Kenan GÜL


Köprüden Önce Son Çıkış

Aksi halde tarih, barışa sırt çevirenleri de, çözüm için elini taşın altına koyanları da unutmayacaktır.


Türkiye, kırk yılı aşkın süredir devam eden ve binlerce insanın hayatına mal olan bir süreci nihayet bitirme noktasına getirmişken, bazı kesimlerin anlamsız bir inat uğruna bu tarihi fırsatı elinin tersiyle itmesi düşündürücü. PKK’nın silah bırakmasıyla ilgili gelişmeler, devletin attığı büyük adımlar ve sürecin gidişatı, artık çözümün kapıda olduğunu gösteriyor.
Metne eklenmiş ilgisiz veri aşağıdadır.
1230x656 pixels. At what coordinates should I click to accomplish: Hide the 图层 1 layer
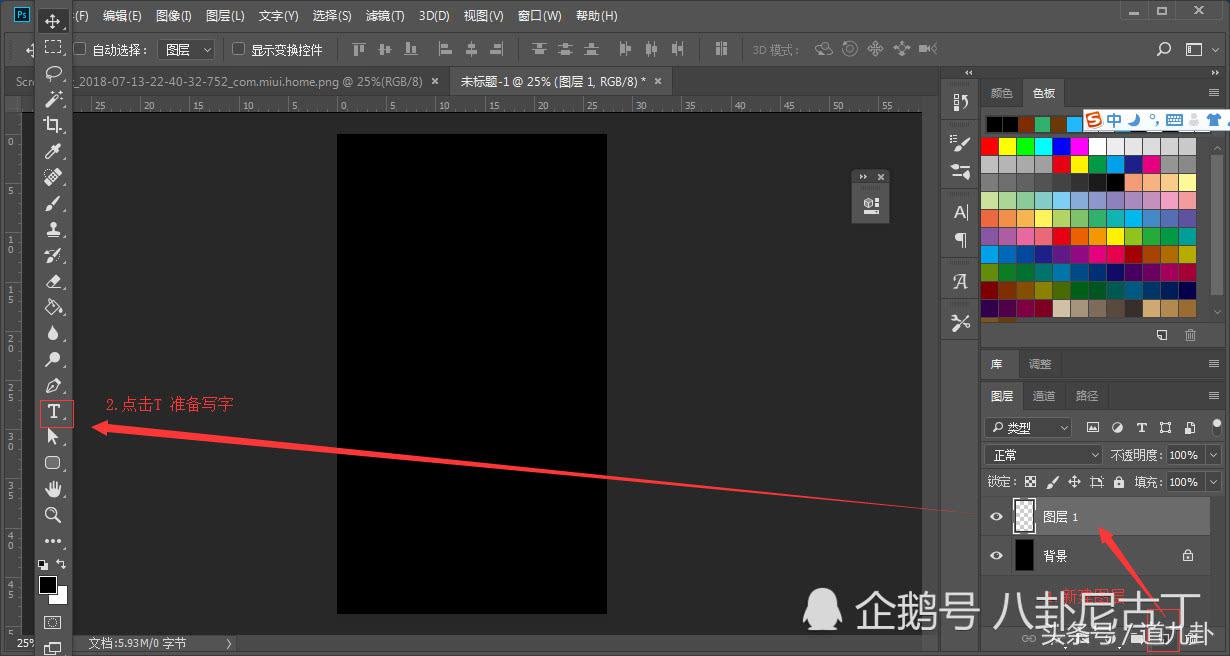[996, 517]
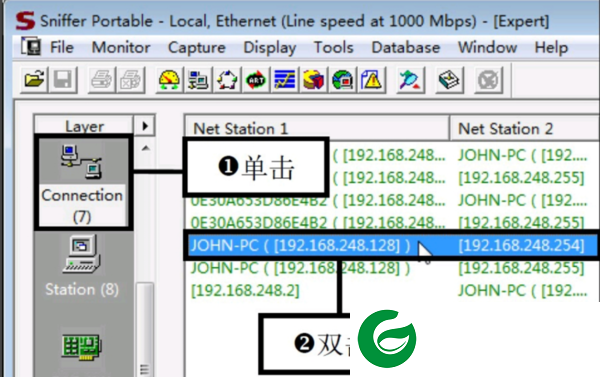Open the Monitor menu
The image size is (600, 377).
[x=121, y=47]
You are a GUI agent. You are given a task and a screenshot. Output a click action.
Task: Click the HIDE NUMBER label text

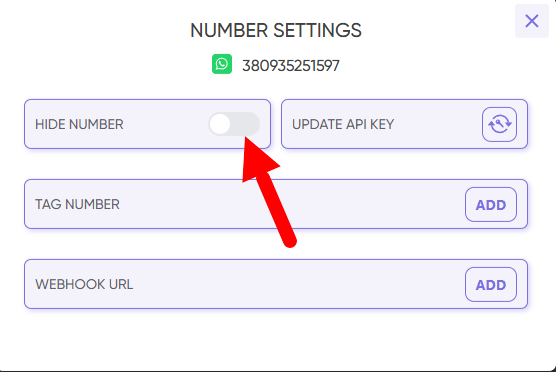79,124
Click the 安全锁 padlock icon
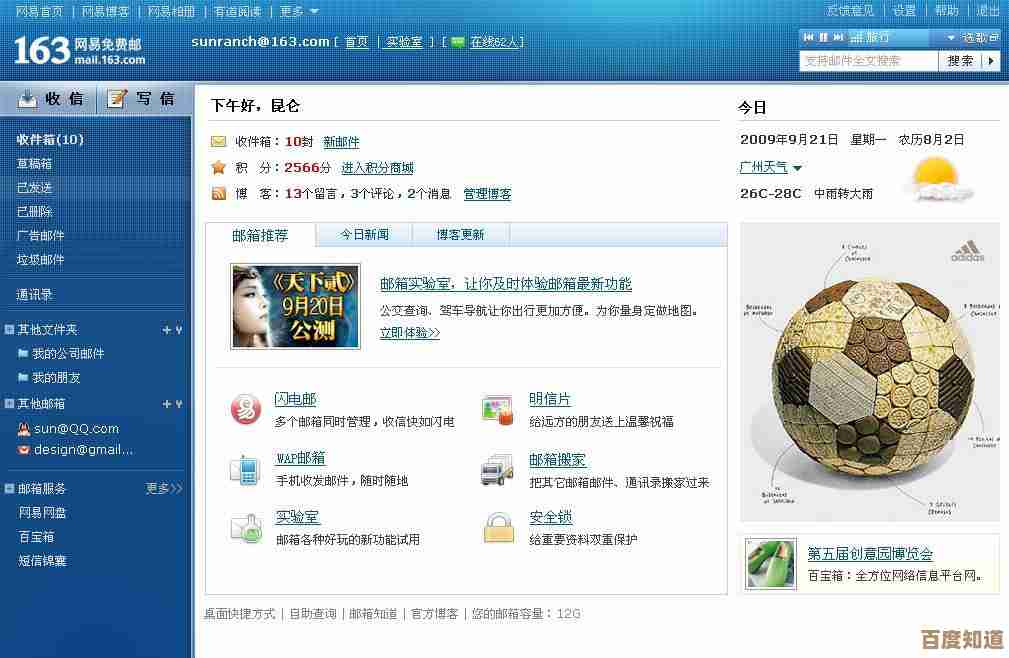 click(x=497, y=527)
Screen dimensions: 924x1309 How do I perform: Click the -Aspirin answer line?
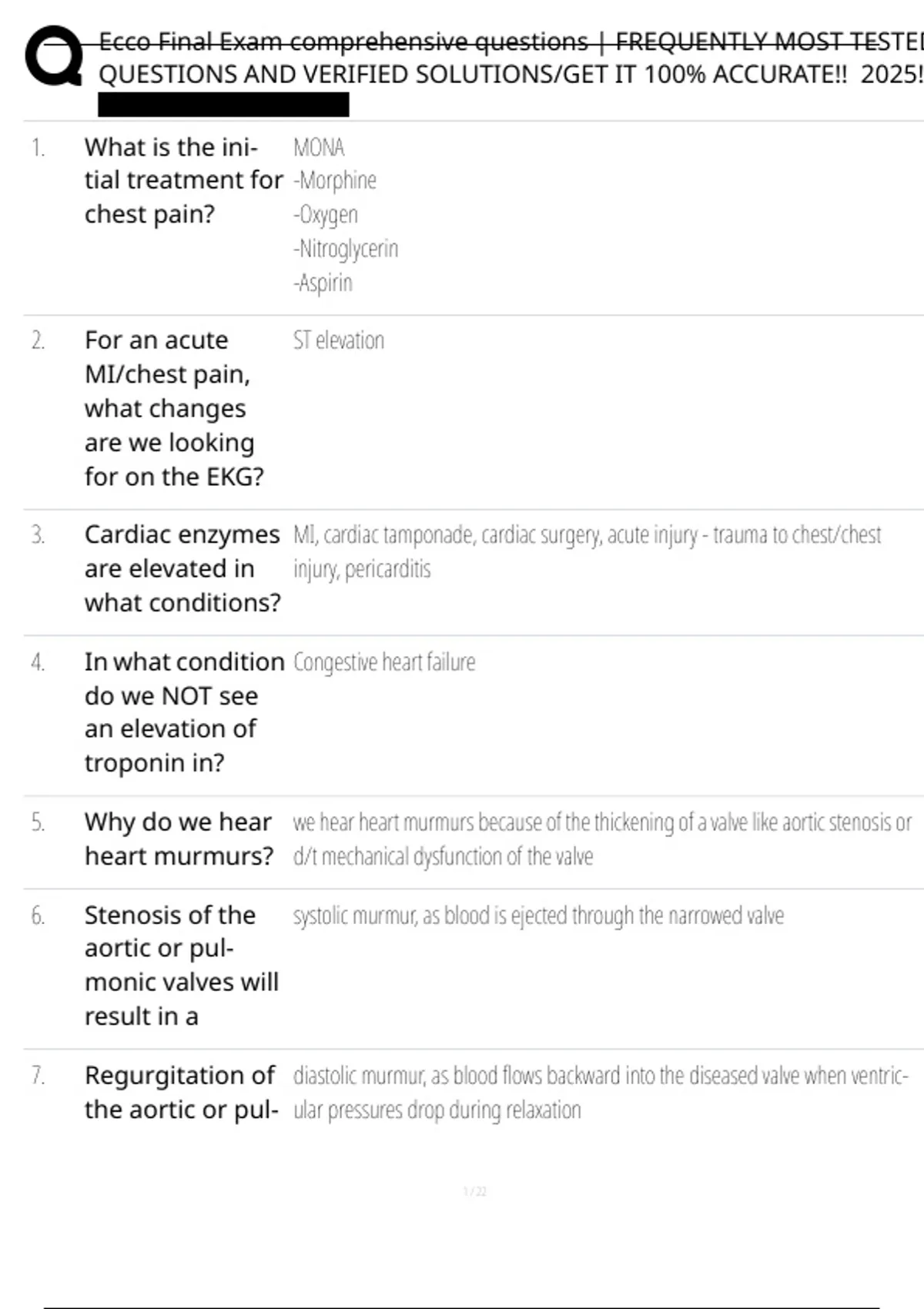(323, 283)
Bu sürecin en önemli kırılma noktalarından biri, MHP lideri Devlet Bahçeli’nin yaptığı çıkış oldu. Normal şartlarda milliyetçi refleksleri ağır basan bir siyasi figür olarak bilinen Bahçeli, çözüm sürecine dair kapıyı açık tutan ve Öcalan’ın adımlarına karşı sert bir retorik geliştirmek yerine, yapıcı bir yaklaşım sergileyen bir tutum benimsedi. Bu, devletin Kürt meselesinde yeni bir stratejiye yöneldiğini gösteren önemli bir sinyaldi.
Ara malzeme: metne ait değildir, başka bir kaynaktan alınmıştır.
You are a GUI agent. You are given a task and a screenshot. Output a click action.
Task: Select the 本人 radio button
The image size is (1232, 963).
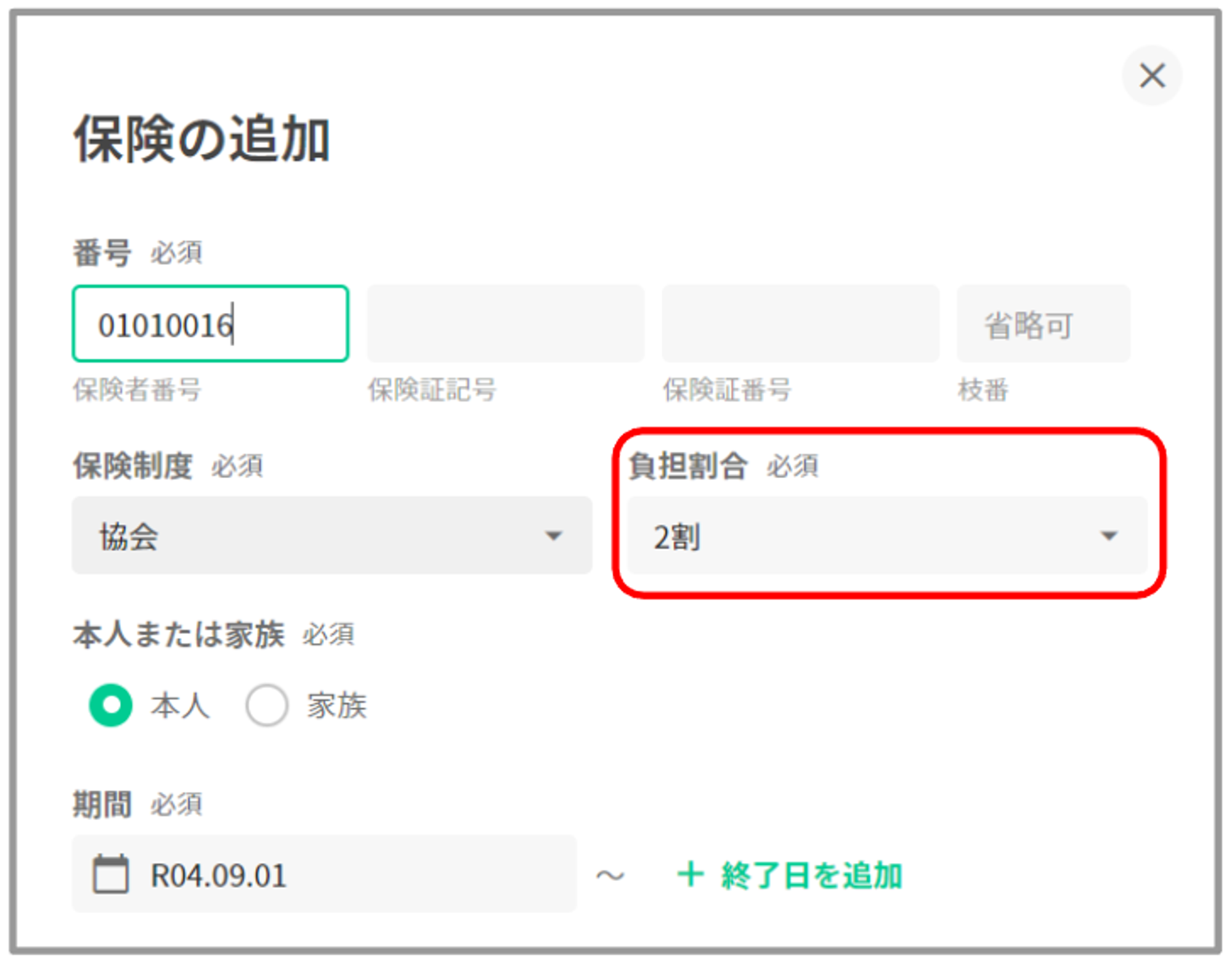coord(111,705)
Öcalan’ın, PKK’nın tüm unsurlarıyla silah bırakması gerektiğini açıkça ifade etmesi de, aslında örgüt içerisinde yeni bir kırılmaya yol açtı. Ancak DEM Partisi’nin bazı yöneticileri, sürecin doğrudan parçası olmaktan kaçınıyor. Tuncer Bakırhan ve Tülay Hatimoğulları’nın özellikle YPG’yi sürecin dışında tutma çabaları, çözümün önündeki en büyük engellerden biri haline geldi. Oysa devlet de, halk da biliyor ki PKK ve YPG birbirinden ayrı düşünülemez.

YPG Şam ile Anlaştı, Peki DEM Ne Yapacak?
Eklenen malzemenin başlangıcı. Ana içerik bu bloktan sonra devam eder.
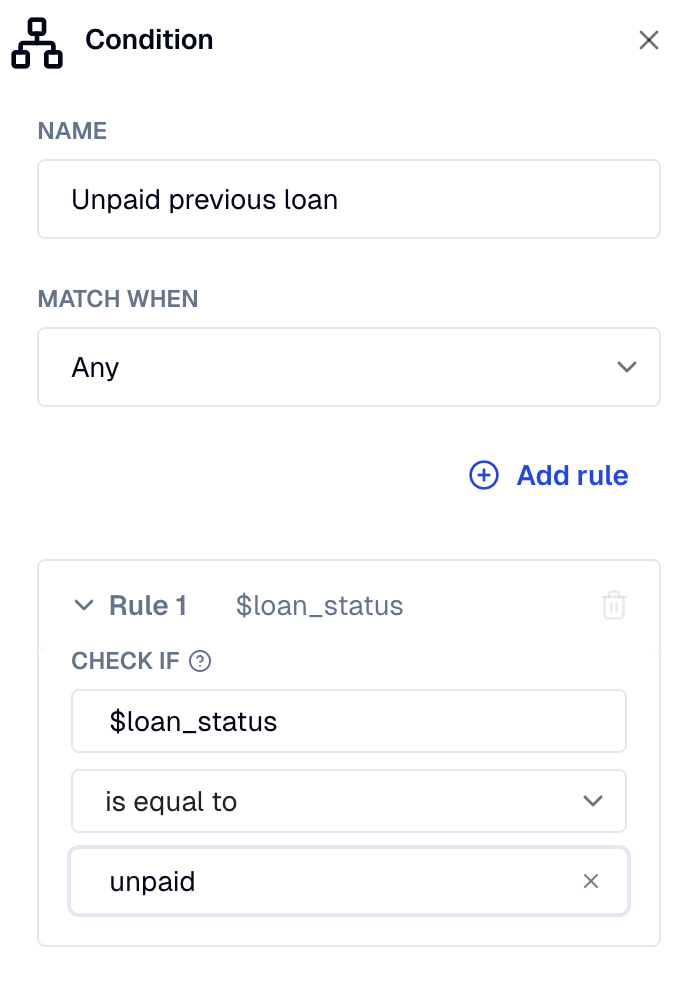Click the Condition node icon in header
This screenshot has height=984, width=698.
(37, 43)
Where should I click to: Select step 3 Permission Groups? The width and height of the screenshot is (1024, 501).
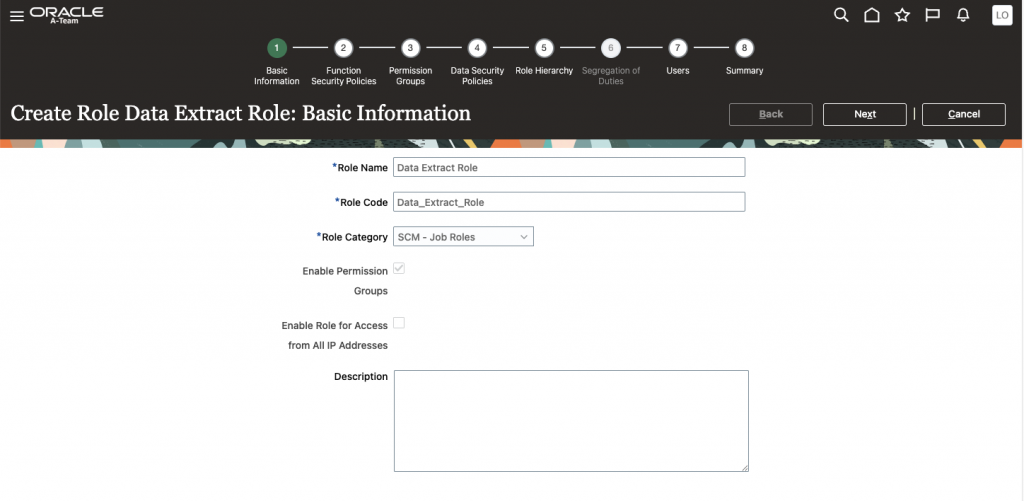click(x=410, y=48)
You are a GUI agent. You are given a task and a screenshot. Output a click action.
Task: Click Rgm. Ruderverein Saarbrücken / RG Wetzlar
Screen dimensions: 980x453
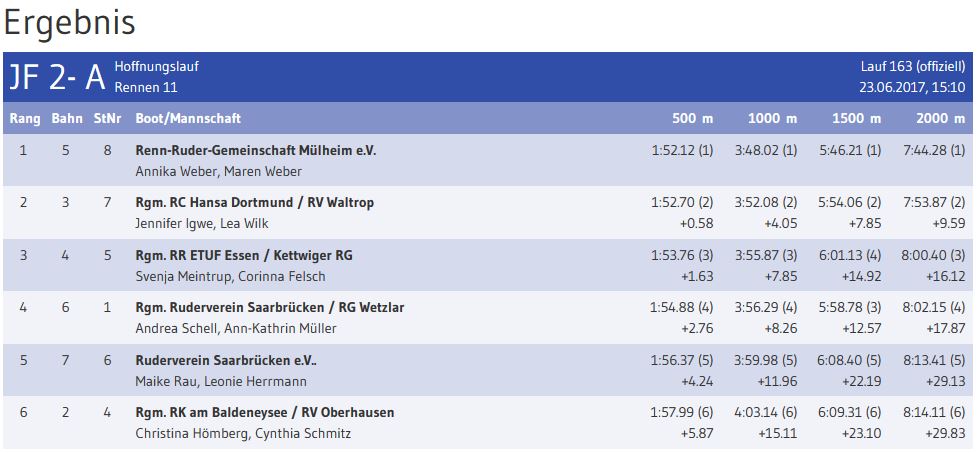coord(270,307)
Bu süreçte dikkate değer bir gelişme de, YPG’nin Suriye yönetimiyle yaptığı mutabakat oldu. 6 Mart’ta Mazlum Kobani, ABD’ye ait bir helikoptere bindirilerek Şam’a götürüldü ve burada Suriye Cumhurbaşkanı Ahmed Şara ile kameraların karşısına geçti. Sonuç? YPG, Suriye yönetimine entegre olmayı kabul etti. Yani YPG, silah bırakma sürecine girdi.

Ancak burada asıl soru şu: YPG bile Şam yönetimiyle bir anlaşmaya giderken, Türkiye’de DEM Partisi neden hâlâ direniyor? Eğer YPG’nin Türkiye ile doğrudan bir ilgisi yoksa, bu gelişmenin DEM’i neden bu kadar rahatsız ettiğini açıklamak gerekiyor. DEM yönetimi, PKK’nın silah bırakmasını olumlu karşılıyor gibi görünse de, YPG’yi bu sürecin dışında tutmaya çalışarak süreci karmaşık hale getiriyor.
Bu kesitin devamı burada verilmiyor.